Need help understand what's happening

Hello, can someone help me with this? We’re monitoring DMARC reports for a customer and there’s another company in the same city that seems to be sending emails under my customer’s domain:

Very strange. Who is the “real sender” here? Is it “tech…net” trying to send as “ville…com”, or is it “ville…com” trying to send as “tech…net”? IP starting with 136 seems to be the source SMTP server, and we called “ville…com” company and they confirmed they are using this provider.

Can you also tell me what the DKIM “mega…com” d+ entry means?

Might I suggest that you run through the interactive tutorial over at Learn DMARC?

In the meantime let’s work across the columns in your screenshot from left to right.

From: Domain contains the domain found the the RFC 5322 From field. That’s the one that is is displayed in the recipient’s email client.

IP is the IP of the SMTP relay that transferred the message to the reporting MTA.

PTR/Server is the reverse DNS name of the IP in the previous column.

Country is the country that the aforementioned IP is reported to be in.

Volume is the number of emails received by the reporting MTA and are included in its report.

Policy is the DMARC policy applied by the reporting MTA.

SPF/DMARC is the result of the SPF test in a DMARC contect.
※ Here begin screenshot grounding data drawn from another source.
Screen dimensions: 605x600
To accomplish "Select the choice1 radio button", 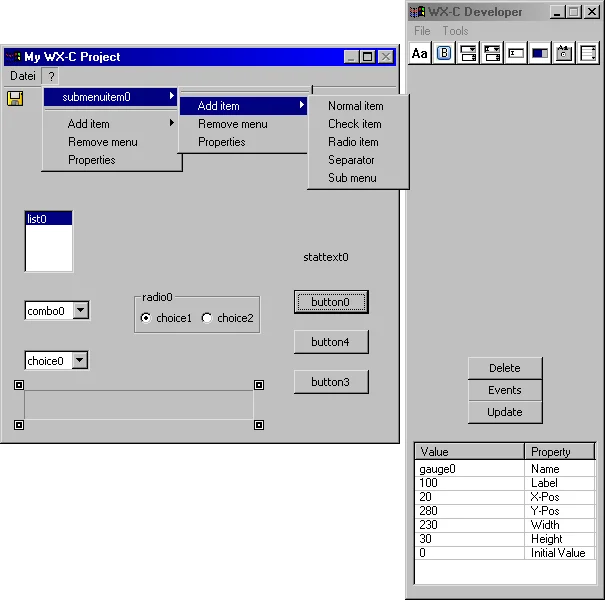I will [146, 318].
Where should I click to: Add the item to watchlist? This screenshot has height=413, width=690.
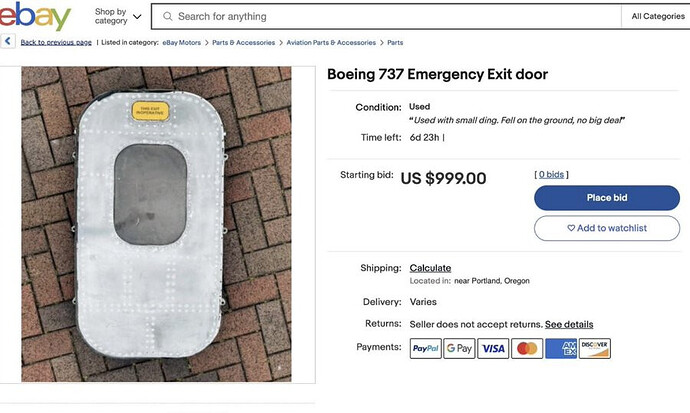pos(607,228)
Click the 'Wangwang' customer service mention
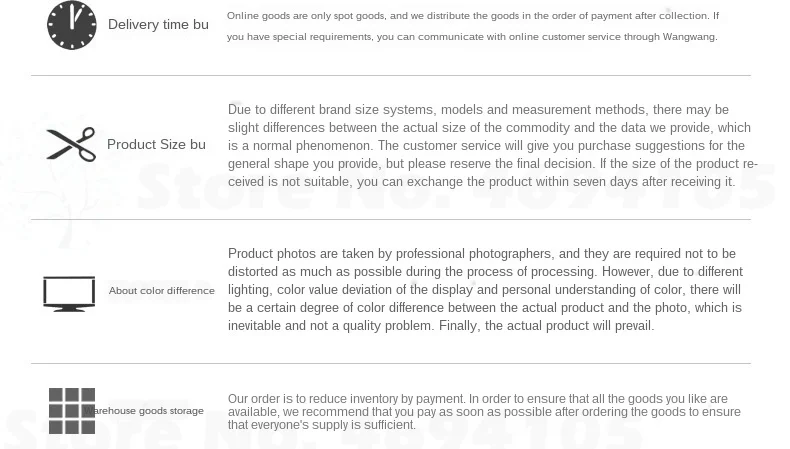This screenshot has height=449, width=790. 689,37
Here we can see that it fails because the RFC 5321 From (return path or envelope sender) and RFC 5322 From domains do not match.
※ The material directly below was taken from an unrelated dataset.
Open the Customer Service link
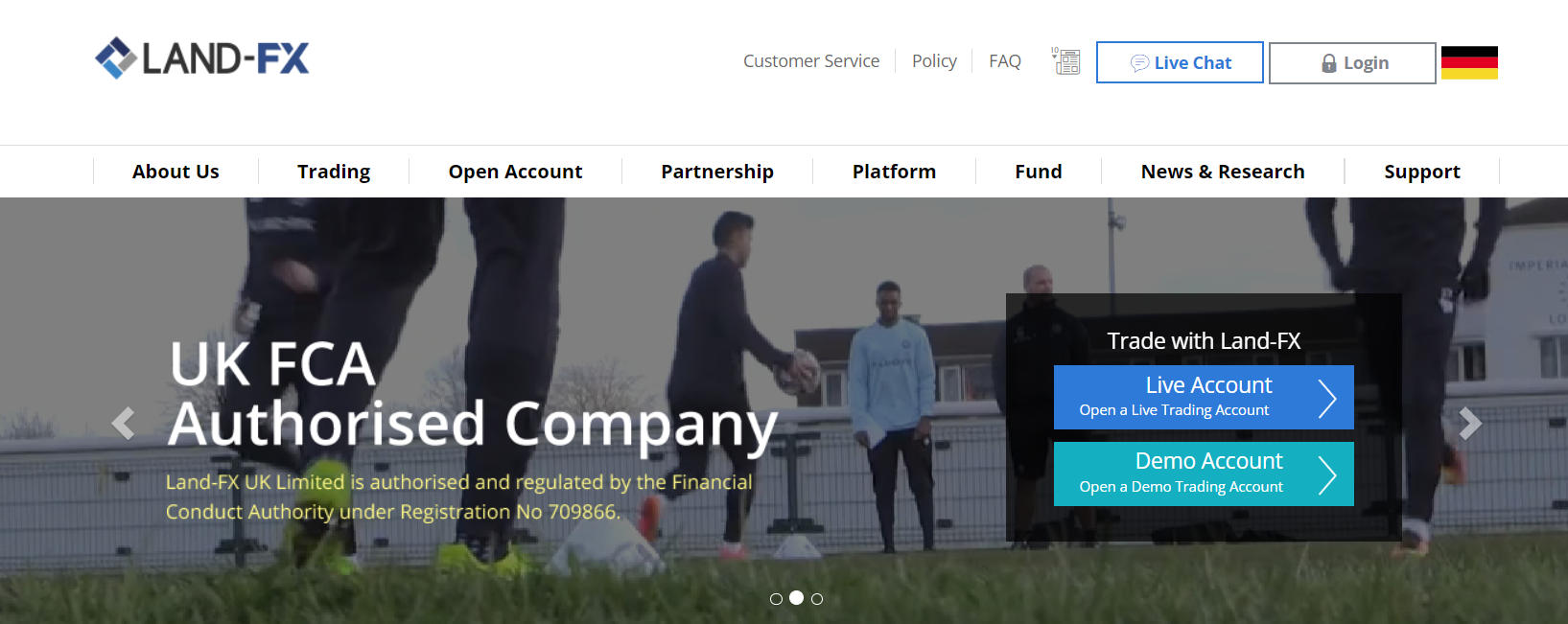This screenshot has width=1568, height=624. tap(811, 61)
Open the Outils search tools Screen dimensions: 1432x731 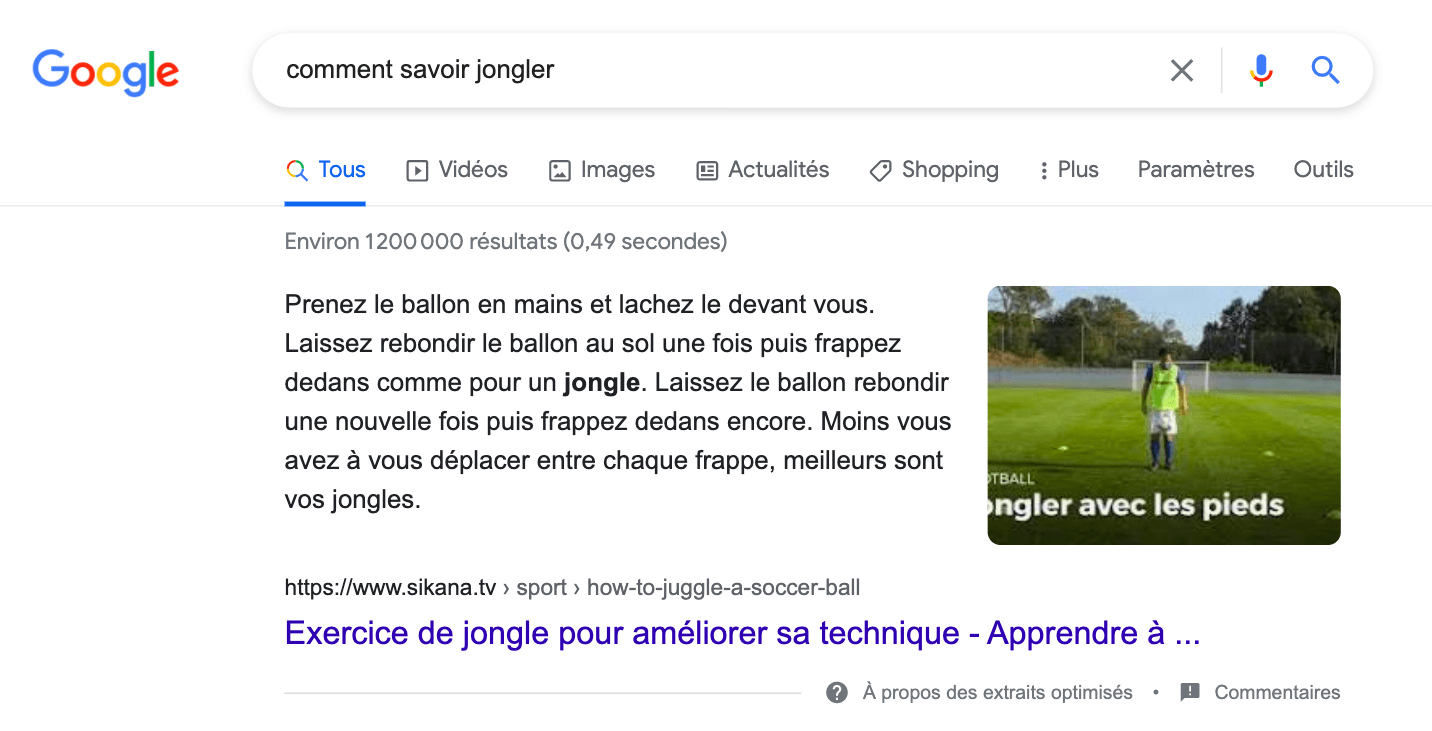pyautogui.click(x=1323, y=170)
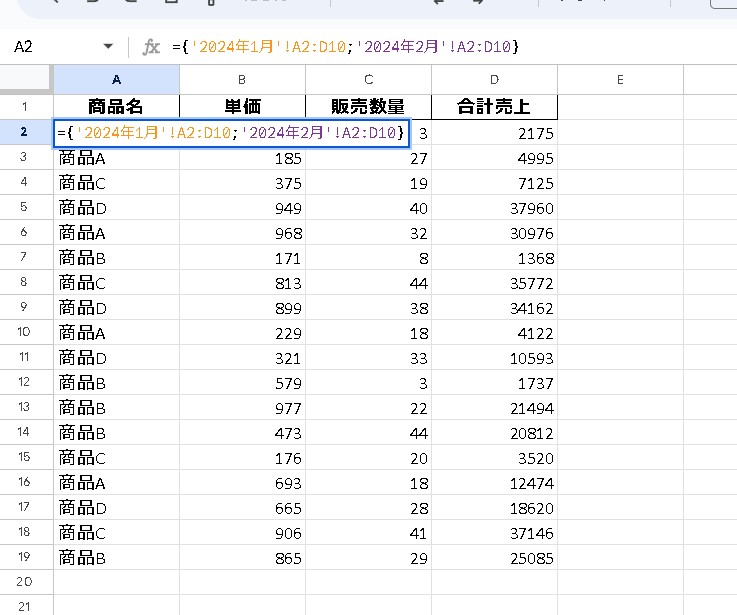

SPF/Raw show us the the result of the SPF policy evaluation of the RFC 5321 From domain. We can see here that it passes the policy published by that domain.

SPF/Mail From shows us the domain name of the RFC 5321 From address.
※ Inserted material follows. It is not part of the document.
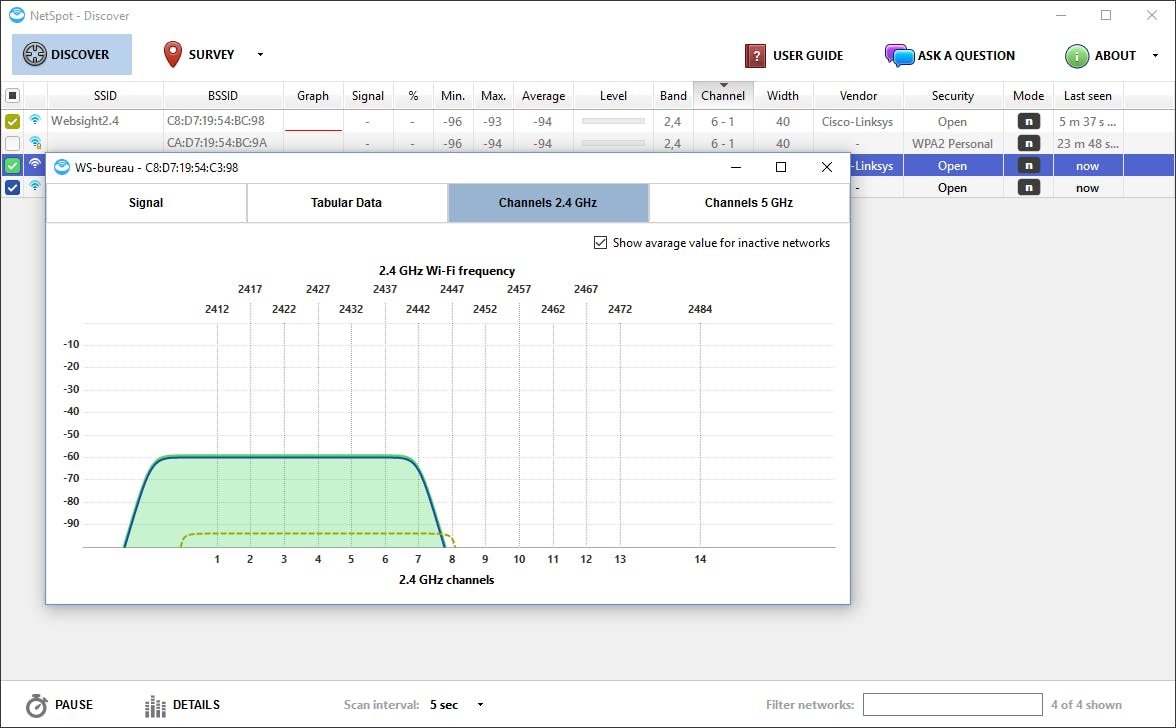Sort table by Channel column header
This screenshot has width=1176, height=728.
[722, 96]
DKIM/DMARC is the result of the DKIM signature found in the context of the DMARC policy. Here we see that it fails because the domain in the DKKIM signature does not match the domain in the RFC 5322 From address.

DKIM/Raw tells us whether or not the DKIM signature is cryptographically valid. We see here that it is.

DKIM/d= shows the domain that is reported to have to made the DKIM signature. We see here that mega…com reportedly signed this message

DKIM/Selectors indicates which selector should be queried in the reported signing domain DNS to obtain the public key required to verify the signature. Her we see that it is mailtor which means that the TXT record of mailtor._domainkey.mega…com will contain the necessary public key.

Reporter tells us who submitted this report. This one came from Google.

Since the raw DKIM successfully verifies, you know that mega…com signed the email and is likely the real sender. Without knowing who any of the obfuscated domains are, it is hard to say anything more.

Note that I am not saying that it is necessary to reveal the domains, but rather that we have no idea which one is your customer nor can we discern the relationship of the other domains, if any, to your customer.